Commuters in London battled travel chaos on Thursday morning, with nine out of the 11 tube lines closed due to a 24-hour strike by London Underground staff.
Passengers have been urged to avoid the tube and check before they travel due to the latest strike by staff in the RMT and Unite unions in a long-running dispute over jobs and pensions. The Elizabeth Line, Docklands Light Railway, tram and national rail services are expected to run as normal but may be busier at peak times.
On the tube, only the Central, District and Northern lines were partially open, with trains running on a small section of their normal routes. The London Overground was partly suspended.
London buses were overcrowded and running slower due to busier roads, with travellers turned away from packed buses.
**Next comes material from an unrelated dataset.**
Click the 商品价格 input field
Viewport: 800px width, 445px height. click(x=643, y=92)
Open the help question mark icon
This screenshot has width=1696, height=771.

Commuters on social media expressed their solidarity for the workers, as well as complaining of massive queues and squeezed buses.
Location technology firm TomTom said there was little change in traffic on London’s roads on Thursday morning compared with a week ago, which traffic expert Andy Marchant said reflected commuters becoming accustomed to disruption after months of regular strikes and planning their journeys carefully or working from home.
Picket lines were mounted outside tube stations across London, manned primarily by RMT members, who are joined in the industrial action by about 1,000 Unite members.
Disruption on the tube is expected to persist into Friday morning as staff return to work.
Talks on Tuesday failed to avert the strike.
The RMT assistant general secretary John Leach called on TfL and the mayor of London to “stand up for staff”, who were striking for the sixth time this year despite losing money every time. He told the PA news agency outside King’s Cross St Pancras station: “Don’t they realise in management there’s a serious problem here?”
Glynn Barton, TfL’s chief operating officer, said: “I would like to apologise to our customers for any disruption caused by Thursday’s industrial action.
“Customers should check before they travel on Thursday and we are advising them to expect very limited or no service on the tube.”
The RMT general secretary, Mick Lynch, said: “Our members are resolute in their determination to see a just settlement to this jobs and pensions dispute. And they will continue their industrial campaign for as long as it takes.”
Unite, which is also seeking a pay rise for its members working in various roles across London transport, accused TfL of “needlessly attacking” a viable pension scheme. Its general secretary, Sharon Graham, said: “TfL must stop behaving like a race-to-the-bottom employer and put forward an offer that is acceptable to our members.”
Unite regional officer, Simon McCartney, said: “There is absolutely no need for TfL to press ahead with these attacks. The pension scheme is financially viable and in credit and the savings TfL were forced to make have already been found elsewhere. It is high time London’s Labour mayor, Sadiq Khan, intervened.”
TfL is proposing to reduce staffing numbers at stations by about 10% and to review its employees’ pension scheme, under an agreement made with central government for a funding settlement to shore up its finances after the pandemic.
TfL has said no employee will lose their job, and that there are no existing proposals to cut pensions.